El caso griego es distinto: en primer lugar, si se niega a pagar de forma unilateral, saldrá del euro; en segundo lugar, al no poseer autonomía monetaria para imprimir papel a su antojo, por suerte para griegos y acreedores, Atenas no podrá optar por devaluar las deudas asociadas, y de paso toda la riqueza del país, vía inflación. En este caso, el euro funciona a modo de patrón oro, ya que impide a los políticos helenos cometer el fraude masivo de erosionar el valor de la moneda de forma ruin y maliciosa.
Aún así, Grecia no pagará todo lo que debe, de ahí el término "reestructuración suave" empleado por la elite pública europea. Y no lo hará porque, a diferencia de una empresa, liquidar un Estado conlleva un elevadísimo coste político y electoral. Por desgracia, la mayoría de la población se niega a adelgazar el elefantiásico poder político de Atenas. Muchos viven directa o indirectamente del sector público, cuyo tamaño alcanza casi el 50% del PIB.

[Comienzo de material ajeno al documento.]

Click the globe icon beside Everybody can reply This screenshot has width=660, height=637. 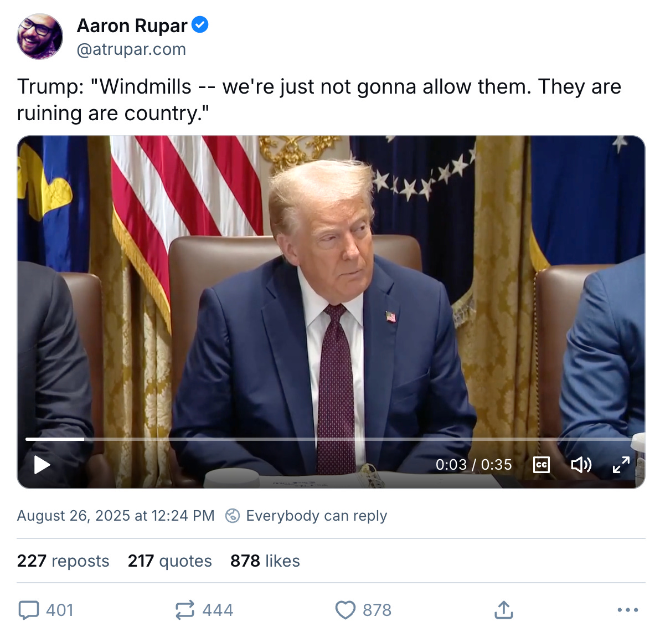coord(233,516)
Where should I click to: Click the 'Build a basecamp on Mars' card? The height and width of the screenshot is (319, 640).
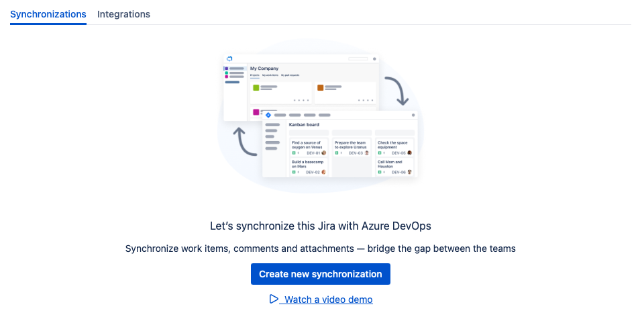pyautogui.click(x=309, y=167)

Su Gobierno tan sólo se compromete por el momento a recortar algo más de grasa corporal (gasto público), profundizar en las reformas para potenciar el crecimiento y privatizar activos por valor de 50.000 millones de euros hasta 2015. Estas medidas no evitarán la temida reestructuración, y Bruselas y el FMI son conscientes de ello. El Gobierno griego adeuda un total de 330.000 millones de euros, equivalente al 142,8% del PIB en 2010.
Sin embargo, su plan podría ser mucho más ambicioso. Según el Banco Central Europeo (BCE), Atenas posee una enorme cartera de activos públicos, cuyo valor estimado asciende a 300.000 millones de euros, incluyendo empresas, infraestructuras, acciones, participaciones, suelo y todo tipo de bienes inmuebles. Tan sólo la agencia pública Hellenic Public Real Estate Corp. gestiona 75.000 propiedades inmobiliarias. Además, Grecia también podría vender islas, playas, oro y hasta monumentos si es necesario con tal de cumplir sus compromisos y evitar el doloroso estigma de la quiebra.
Pero ni siquiera haría falta llegar tan lejos: si Atenas redujera el peso del Estado a la mitad (unos 60.000 millones), con la consiguiente privatización de pensiones, sanidad y educación, y vendiera el 50% de sus activos públicos (otros 100.000 millones por lo bajo) su deuda quedaría reducida al 70% del PIB; ello, unido a un compromiso serio de equilibrio presupuestario (déficit cero) y a un ambicioso plan de reformas para liberalizar la economía y bajar impuestos, permitiría reducir aún más su endeudamiento a medio plazo por la vía del crecimiento económico.
Sobre el papel no parece un plan excesivamente complicado –episodios pasados demuestran que es posible–, pero resulta inviable en la práctica. Atenas lo rechazaría, los sindicatos lo impedirían, los electores lo odiarían... Grecia puede pagar, lo que pasa es que no quiere y, por lo tanto, no lo hará.